Only 13% of all science, technology, engineering and mathematics (STEM) jobs in the UK are occupied by women.

They are similarly under-represented in sectors such as transport, construction, farming, forestry and some health professions.

On Sunday the conference in Bournemouth will debate a Prospect motion seeking to redress the balance.

On Monday, Prospect will host a fringe meeting where women will talk about how they are they are working to make a difference.

  • Union reps Lindsay Chapman (National Physical Laboratory) and Ele Wade (Intellectual Property Office) will talk about what they are doing in their workplaces;
  • Meg Munn MP on her work on women in STEM; and
  • Leonora Saunders, Guardian features photographer, on changing attitudes through images of women in male-dominated industries.

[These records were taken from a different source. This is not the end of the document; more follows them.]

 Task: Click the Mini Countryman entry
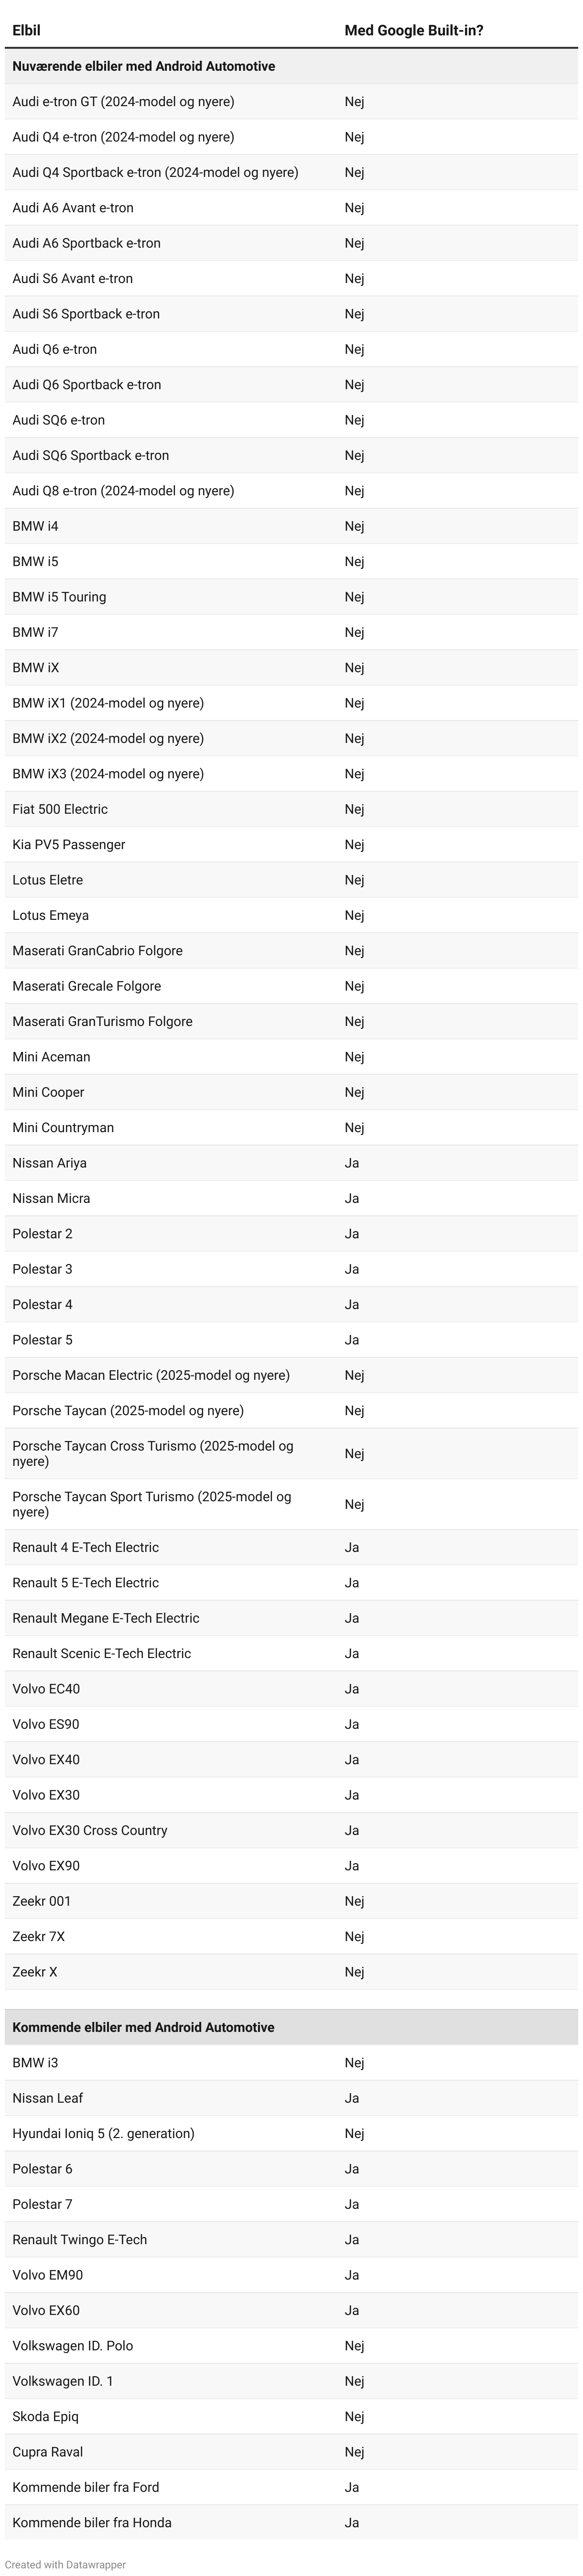pos(63,1128)
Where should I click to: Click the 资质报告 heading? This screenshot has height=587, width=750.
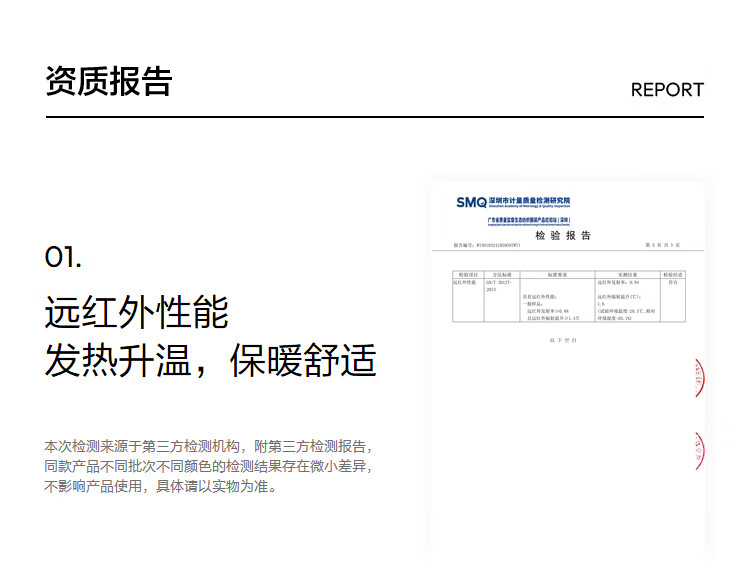(x=109, y=81)
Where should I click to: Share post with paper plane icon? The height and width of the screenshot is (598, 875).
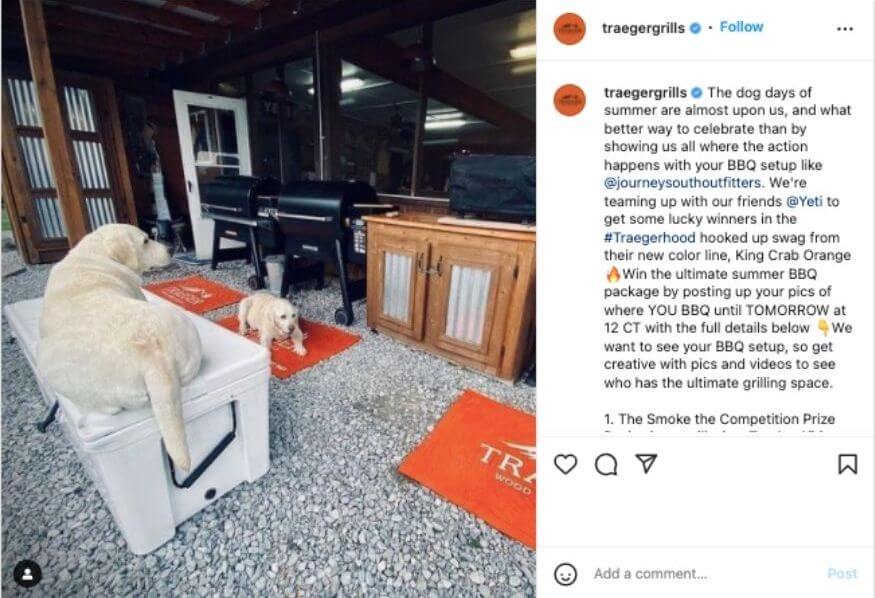point(646,464)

The union is producing a calendar with Leonora featuring Prospect members in areas like the Highways Agency, Marine Management Organisation and the defence sector.

Money raised will go to a joint Prospect-Oxfam project with women in Nairobi’s Korogocho and Mukuru slums.

Sue Ferns, director of communications and research, said the current situation is untenable, given that it is 100 years since the death of suffragette Emily Davison, and 43 years since the Equal Pay Act. “The current gap represents a huge loss of talent and perpetuates an unfair society.

“Even worse, many women qualify in STEM subjects but never use their academic qualification, or quickly leave their jobs for other occupations.

"They are put off by insecure employment, male-dominated work groups and entrenched prejudices against part-time working."

Prospect’s motion calls on the TUC general council to promote:

  • apprenticeship, mentoring and coaching programmes to encourage young women to enter male-dominated industries and support their development
  • examples and case studies showing good practice
  • action to remove barriers to flexible and part-time working
  • positive and diverse images of women at work. 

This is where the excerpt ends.